20年以上にわたり集めてきた情報で、ザフラニさんは当時の様子を語ってくれました。
「深夜のコタバル海岸には、日本軍の船で3隊に分かれ、5千人を超える兵士たちが一気に上陸しようとしました」
「海岸にはイギリス軍が鉄条網のフェンスをつくっていましたが、日本軍の兵士たちは砂を掘って潜り込もうとしました」
「ただ、砂の中には地雷が埋められており、あちこちで爆発が起き、多くの兵士が犠牲になりました」
コタバルにある博物館には、当時の様子を描いた絵も展示されています。
「地元の人の話や資料をもとに私が監修して描いてもらいました」
「当時の事を知っている人が、近くに住んでいます。会いにいきませんか」
ザフラニさんに誘われ、海岸から車で10分ほど離れた一軒家に住むオマール・ビンセニックさんを訪ねました。
御年92歳。車いすで、少し苦しそうに息をしています。
「最近、ぜんそくの症状が出て長くは話せないんです」とザフラニさん。
それでも、当時の事を少しずつ思い出してくれました。
「夜、インド兵士たちと夕食を食べて、音楽に合わせて踊っていたんだ」
「すると、ゴゴゴゴゴ、タンタンタンタンという音が突然聞こえてきた」
日本軍上陸の瞬間です。
「慌てて砂を掘ってそこに潜り込んだ。背中のすぐ上を銃弾が飛び越えていくような感覚があって、もうダメかと思った」
結局一晩を砂の中で過ごしたオマールさんは近くの家に逃げ込み、何とか命を取り留めました。

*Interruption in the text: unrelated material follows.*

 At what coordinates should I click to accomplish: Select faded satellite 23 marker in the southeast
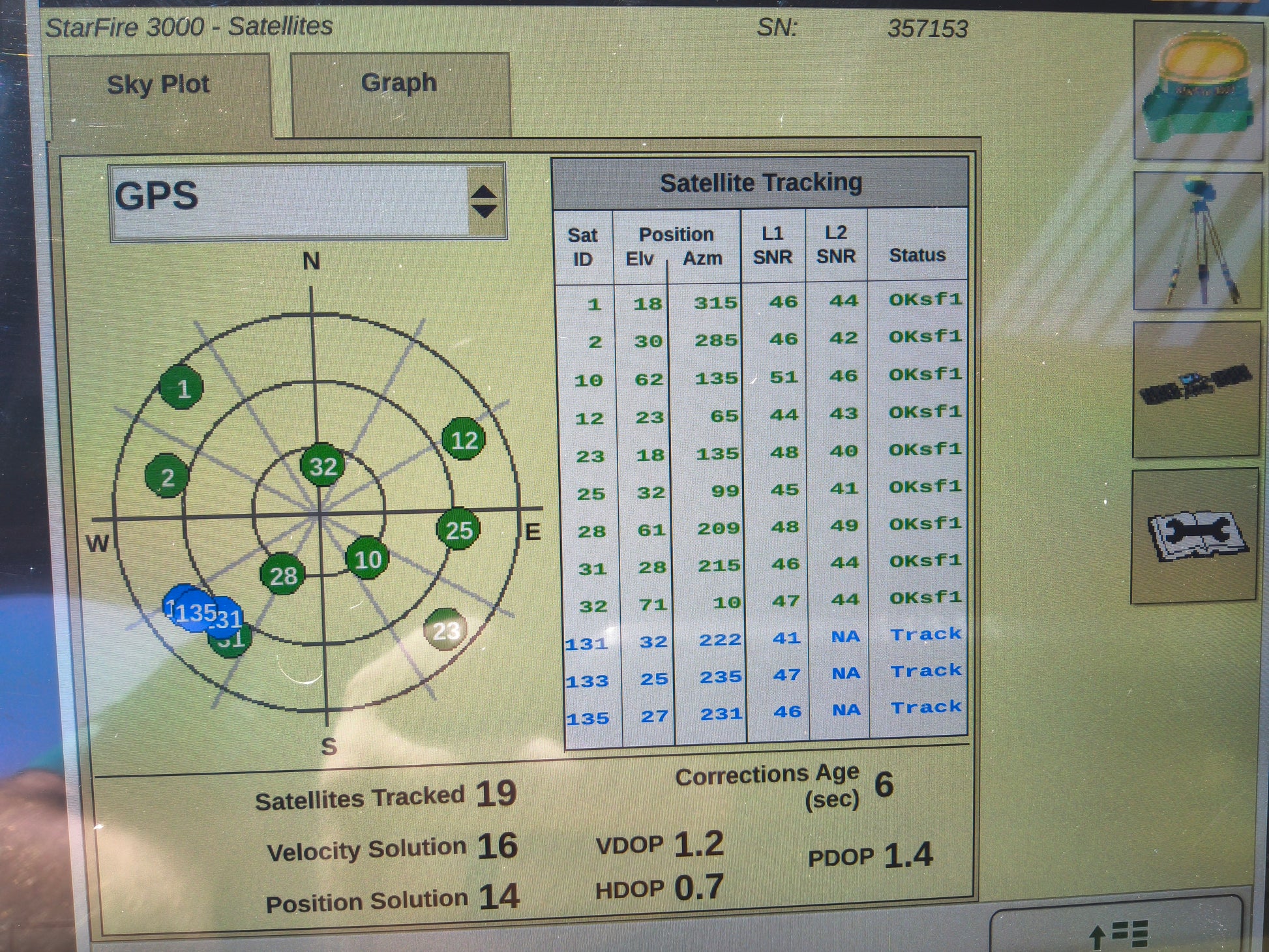click(x=446, y=630)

日本の占領後は、日本兵とも交流したといいます。突然、歌を歌い始めました。
「これは、日本兵に教えてもらったんだ」といいます。
「私は特に日本兵からひどいことをされた記憶はない。ただ、イギリス兵を処刑したり、現地の人に女性を差し出すように求めた日本兵もいた」
オマールさんは、「日本に強い恨みを抱いているわけではない。ただ、戦争はいけない。みんながつらい思いをする」
「3年前はオマールさんももっとたくさん話していた。段々、当時を知る人の証言が減っていってしまう」とザフラニさんは眉をしかめて話しました。
「海岸に行ってみませんか」とザフラニさんに言われました。
まさに日本軍が上陸した海岸に立つと、背筋がぞわっとするような感覚になりました。
78年前、この場所で殺し合いが起き、多くの人が亡くなった。何も知らなければ単なる静かなビーチだな、としか思えないでしょう。

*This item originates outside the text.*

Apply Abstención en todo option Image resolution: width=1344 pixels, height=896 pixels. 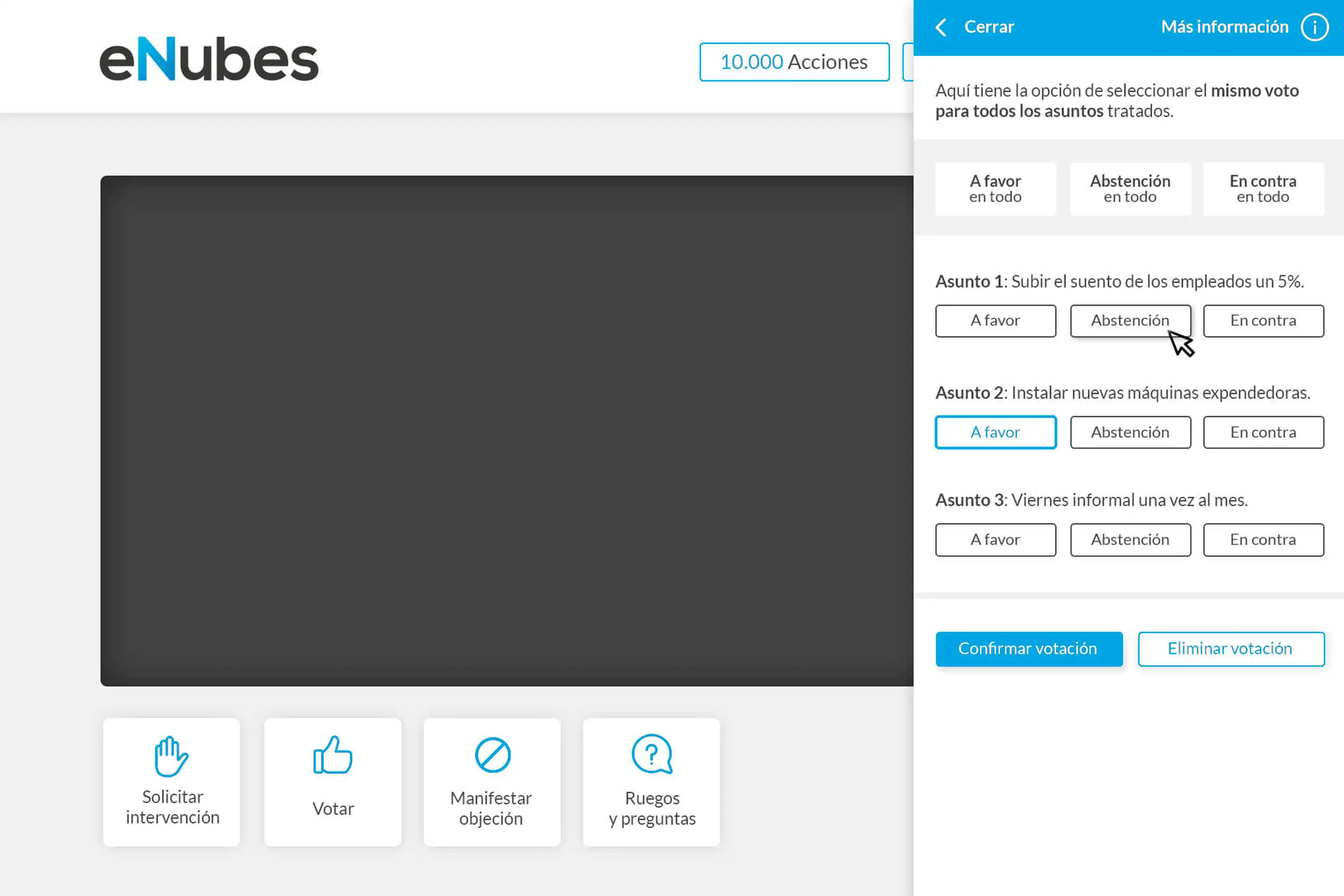click(x=1129, y=189)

人もおらず、白い砂だけが続く砂浜が、まったく違ったものに見えた気がしました。
「もう一カ所、連れていきたい場所があります」海岸沿いを車で約20分走り、森に入りました。
「ここです」とザフラニさんが指し示す場所には、直径5メートルほど、土がえぐられたような穴がありました。
「日本の爆撃機が爆弾を落とした場所です」
すぐには信じられませんでした。80年近く前の爆撃跡が今も残っているなんて。
「この場所はずっと誰にも手をつけられず残されてきました。だから、今でもこうやって当時残されたものを確認できるんです」
穴の中心部からは10メートル以上成長した木がそびえ、過ぎた時間を示していました。
そして、案内されたのは、コタバル中心部から約35キロ南に下ったマチャンという小さな町です。
小学校の隅に、日本語が書かれた石碑が建てられていました
「戦跡記念碑」と書かれています。日本軍がこの場所を占領したとき、犠牲になった人たちのためにつくったといいます。

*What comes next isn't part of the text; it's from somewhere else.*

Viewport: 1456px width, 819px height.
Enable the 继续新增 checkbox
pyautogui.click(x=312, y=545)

「地元の人は日本、当時の日本軍にどんな感情を持っているんですか」ときいてみました。
「いろいろです。特に中華系の人は恨みを持っている人もいる。ただ、住民に憎しみしかないのなら、日本語の石碑なんてとっくに壊されているんじゃないでしょうか」
ザフラニさんはどう思っているのだろう。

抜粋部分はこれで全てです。